TRIBUNNEWS.COM, JAKARTA - Komisi Pemberantasan Korupsi (KPK) masih mendalami fakta-fakta persidangan mengenai dugaan keterlibatan Chairman Agung Sedayu, Sugianto Kusuma alias Aguan, kepada DPRD DKI Jakarta.
Aguan disebut sepakat menggelontorkan Rp 50 miliar kepada DPRD DKI untuk pembahasan Raperda Rancangan Tata Ruang Kawasan Strategis Pantai Utara Jakarta (RTRKSP).
"Fakta persidangan masih didalami lagi oleh KPK. Tumpukan kasus tidak bisa langsung," kata Pelaksana Harian Kepala Biro Humas KPK, Yuyuk Andriati Iskak di kantornya, Jakarta, Kamis (18/8/2016).
Yuyuk mengaku pihaknya membutuhkan waktu untuk menelaah dan memproses fakta-fakta tersebut guna menentukan langkah terhadap Aguan.
"Kami butuh waktu saja untuk mendalami kasus-kasus dari fakta-fakta persidangan itu," kata dia.
Wakil Ketua KPK La Ode Muhamad Syarif sebelumnya menegaskan semua fakta persidangan tersebut akan dikembangkan.
"Belum bisa kami kemukakan di media. Tapi semua yang terjadi di pengadilan itu jadi informasi baru yang dipakai untuk pengembangan kasusnya," kata dia.

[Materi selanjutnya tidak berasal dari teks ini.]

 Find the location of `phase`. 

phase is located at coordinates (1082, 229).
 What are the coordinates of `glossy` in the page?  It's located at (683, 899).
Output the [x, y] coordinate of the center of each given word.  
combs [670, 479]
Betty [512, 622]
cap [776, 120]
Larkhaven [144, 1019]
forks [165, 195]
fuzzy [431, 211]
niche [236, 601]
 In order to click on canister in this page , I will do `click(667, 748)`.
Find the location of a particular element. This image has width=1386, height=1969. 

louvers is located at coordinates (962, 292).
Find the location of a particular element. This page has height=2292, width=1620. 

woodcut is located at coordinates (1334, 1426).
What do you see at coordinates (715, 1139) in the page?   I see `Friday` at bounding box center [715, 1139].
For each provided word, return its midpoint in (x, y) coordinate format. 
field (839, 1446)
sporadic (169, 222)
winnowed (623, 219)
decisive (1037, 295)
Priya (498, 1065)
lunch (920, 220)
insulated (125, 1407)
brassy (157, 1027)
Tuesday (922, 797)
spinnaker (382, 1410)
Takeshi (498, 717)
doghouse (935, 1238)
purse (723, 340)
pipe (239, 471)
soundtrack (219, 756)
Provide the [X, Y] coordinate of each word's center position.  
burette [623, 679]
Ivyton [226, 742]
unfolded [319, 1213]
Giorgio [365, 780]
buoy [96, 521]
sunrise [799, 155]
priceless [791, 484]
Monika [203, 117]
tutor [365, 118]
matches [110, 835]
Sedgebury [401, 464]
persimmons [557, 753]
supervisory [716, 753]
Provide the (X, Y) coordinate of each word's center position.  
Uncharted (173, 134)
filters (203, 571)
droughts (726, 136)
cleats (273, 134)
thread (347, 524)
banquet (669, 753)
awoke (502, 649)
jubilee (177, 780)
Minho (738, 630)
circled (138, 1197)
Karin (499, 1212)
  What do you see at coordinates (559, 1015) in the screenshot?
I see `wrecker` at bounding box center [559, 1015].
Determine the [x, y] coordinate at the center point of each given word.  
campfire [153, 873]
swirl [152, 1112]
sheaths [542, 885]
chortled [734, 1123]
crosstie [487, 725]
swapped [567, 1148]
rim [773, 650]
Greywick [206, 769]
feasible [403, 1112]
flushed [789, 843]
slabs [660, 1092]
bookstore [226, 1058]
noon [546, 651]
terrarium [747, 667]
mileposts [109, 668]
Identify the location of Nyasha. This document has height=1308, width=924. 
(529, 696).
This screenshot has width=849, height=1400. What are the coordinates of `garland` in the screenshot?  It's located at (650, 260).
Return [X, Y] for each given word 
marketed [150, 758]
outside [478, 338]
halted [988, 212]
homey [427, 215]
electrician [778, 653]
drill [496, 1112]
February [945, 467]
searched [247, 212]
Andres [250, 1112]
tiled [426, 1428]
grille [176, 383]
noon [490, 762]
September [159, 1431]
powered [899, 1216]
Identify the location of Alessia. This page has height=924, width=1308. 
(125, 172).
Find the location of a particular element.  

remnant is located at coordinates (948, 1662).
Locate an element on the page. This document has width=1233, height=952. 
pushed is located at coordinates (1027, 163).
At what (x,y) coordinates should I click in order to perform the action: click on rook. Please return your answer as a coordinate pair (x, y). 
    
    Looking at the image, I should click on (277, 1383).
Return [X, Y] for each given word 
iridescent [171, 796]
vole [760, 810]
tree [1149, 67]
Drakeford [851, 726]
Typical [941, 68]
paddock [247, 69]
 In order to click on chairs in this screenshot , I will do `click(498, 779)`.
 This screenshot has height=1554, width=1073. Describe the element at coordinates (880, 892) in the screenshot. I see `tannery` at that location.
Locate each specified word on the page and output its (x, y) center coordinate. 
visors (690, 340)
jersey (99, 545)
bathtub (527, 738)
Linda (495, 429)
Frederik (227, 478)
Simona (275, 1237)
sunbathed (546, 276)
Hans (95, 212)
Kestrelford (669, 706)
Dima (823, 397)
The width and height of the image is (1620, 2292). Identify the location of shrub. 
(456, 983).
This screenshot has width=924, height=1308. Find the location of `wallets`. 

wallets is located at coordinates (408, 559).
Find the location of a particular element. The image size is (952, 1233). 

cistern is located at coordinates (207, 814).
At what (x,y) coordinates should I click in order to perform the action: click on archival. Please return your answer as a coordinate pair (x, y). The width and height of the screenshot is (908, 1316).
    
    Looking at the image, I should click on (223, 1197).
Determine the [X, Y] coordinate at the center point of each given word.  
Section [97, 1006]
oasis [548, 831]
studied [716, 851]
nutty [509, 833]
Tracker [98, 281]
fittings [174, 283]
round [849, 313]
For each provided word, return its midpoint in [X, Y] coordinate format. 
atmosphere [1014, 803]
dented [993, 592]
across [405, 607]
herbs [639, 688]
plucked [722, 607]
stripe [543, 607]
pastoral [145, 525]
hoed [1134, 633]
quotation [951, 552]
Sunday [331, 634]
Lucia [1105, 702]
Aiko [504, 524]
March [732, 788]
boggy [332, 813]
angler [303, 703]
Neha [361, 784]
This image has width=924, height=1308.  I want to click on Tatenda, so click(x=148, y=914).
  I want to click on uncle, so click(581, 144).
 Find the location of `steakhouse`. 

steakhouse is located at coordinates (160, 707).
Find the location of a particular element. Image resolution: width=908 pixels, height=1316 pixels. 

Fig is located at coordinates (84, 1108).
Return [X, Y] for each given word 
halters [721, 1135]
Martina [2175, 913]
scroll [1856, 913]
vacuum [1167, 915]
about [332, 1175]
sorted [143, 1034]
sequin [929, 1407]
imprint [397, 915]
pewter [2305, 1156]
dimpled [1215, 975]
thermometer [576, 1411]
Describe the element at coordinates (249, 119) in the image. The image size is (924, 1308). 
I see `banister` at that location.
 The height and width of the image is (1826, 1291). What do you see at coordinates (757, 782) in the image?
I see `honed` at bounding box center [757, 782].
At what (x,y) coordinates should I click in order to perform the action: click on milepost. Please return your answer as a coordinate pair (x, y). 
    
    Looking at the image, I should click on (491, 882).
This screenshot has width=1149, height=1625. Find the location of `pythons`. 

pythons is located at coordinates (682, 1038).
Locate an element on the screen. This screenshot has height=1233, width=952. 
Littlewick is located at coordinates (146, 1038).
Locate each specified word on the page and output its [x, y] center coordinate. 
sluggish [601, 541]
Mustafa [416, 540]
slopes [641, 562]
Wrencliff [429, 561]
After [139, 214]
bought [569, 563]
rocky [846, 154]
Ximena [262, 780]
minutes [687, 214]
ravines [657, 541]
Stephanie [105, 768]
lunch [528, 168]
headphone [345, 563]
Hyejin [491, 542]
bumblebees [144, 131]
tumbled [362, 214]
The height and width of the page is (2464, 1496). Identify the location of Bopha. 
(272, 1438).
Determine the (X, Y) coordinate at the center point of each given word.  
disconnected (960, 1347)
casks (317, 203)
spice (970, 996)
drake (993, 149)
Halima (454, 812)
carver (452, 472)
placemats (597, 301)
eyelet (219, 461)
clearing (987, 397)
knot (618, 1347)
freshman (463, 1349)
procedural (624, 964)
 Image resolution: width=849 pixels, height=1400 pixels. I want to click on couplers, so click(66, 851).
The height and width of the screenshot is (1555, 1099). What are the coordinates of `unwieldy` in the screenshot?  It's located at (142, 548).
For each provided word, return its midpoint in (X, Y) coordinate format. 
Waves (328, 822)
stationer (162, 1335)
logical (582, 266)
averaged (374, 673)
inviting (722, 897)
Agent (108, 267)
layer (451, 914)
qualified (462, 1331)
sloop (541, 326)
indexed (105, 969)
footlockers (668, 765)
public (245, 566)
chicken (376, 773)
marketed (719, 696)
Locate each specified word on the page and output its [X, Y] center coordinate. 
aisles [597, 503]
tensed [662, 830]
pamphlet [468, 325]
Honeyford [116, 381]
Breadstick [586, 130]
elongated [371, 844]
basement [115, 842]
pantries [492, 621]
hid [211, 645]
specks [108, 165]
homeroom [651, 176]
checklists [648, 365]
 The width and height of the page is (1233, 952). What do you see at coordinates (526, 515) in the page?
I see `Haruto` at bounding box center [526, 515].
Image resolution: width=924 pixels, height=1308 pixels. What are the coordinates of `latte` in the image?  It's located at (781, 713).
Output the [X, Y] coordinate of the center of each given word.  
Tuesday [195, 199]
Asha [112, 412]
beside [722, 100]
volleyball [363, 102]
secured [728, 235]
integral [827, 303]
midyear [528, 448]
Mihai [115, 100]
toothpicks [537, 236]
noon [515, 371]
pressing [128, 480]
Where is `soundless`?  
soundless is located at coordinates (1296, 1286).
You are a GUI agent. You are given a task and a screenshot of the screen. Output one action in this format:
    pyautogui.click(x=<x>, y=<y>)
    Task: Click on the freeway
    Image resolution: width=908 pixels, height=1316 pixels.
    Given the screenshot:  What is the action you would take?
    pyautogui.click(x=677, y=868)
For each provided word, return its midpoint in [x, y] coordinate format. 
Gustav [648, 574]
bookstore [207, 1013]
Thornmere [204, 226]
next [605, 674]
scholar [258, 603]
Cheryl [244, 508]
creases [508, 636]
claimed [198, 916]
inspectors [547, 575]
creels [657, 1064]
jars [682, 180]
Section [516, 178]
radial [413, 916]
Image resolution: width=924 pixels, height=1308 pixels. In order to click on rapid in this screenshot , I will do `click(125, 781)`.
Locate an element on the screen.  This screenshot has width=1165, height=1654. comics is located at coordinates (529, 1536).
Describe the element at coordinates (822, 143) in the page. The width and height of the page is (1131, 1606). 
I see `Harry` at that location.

Uang Rp 50 miliar tersebut diketahui berdasarkan Berita Acara Pemeriksaan (BAP) Direktur Utama PT Kapuk Naga Indah, Budi Nurwono. Budi membeberkan adanya kesepakatan antara Aguan dengan beberapa anggota DPRD DKI Jakarta.
Aguan dan DPRD menyepakati angka Rp 50 miliar sebagai fee untuk percepatan pembahasan dan pengesahan Raperda tentang Rencana Tata Ruang Kawasan Strategis Pantai Utara Jakarta (RTRKSP).
Menurut Budi, dalam pertemuan tersebut hadir pula Ketua DPRD DKI, Prasetyo Edi Marsudi, Wakil Ketua DPRD DKI, M Taufik dan mantan Ketua Komisi D DPRD DKI, Mohamad Sanusi.
Akan tetapi, Budi kemudian mencabut keterangan dalam BAP tersebut dengan mengirimkan surat kepada penyidik KPK.
Budi sendiri tiga kali mangkir saat akan dihadirkan dalam sidang Ariesman dan Trinanda. Budi kini dirawat di Singapura.
Terkait pencabutan BAP tersebut, Jaksa Penuntut Umum pada KPK menilainya tidak sah karena tidak dibenarkan oleh hukum.
"Kami penuntut umum berpendapat pencabutan BAP tidak dapat diterima. Pencabutan BAP tidak beralasan menurut hukum," kata JPU KPK, Asri Irawan dalam persidangan Ariesman dan Trinanda di Pengadilan Tipikor Jakarta, Rabu 10 Agustus 2016.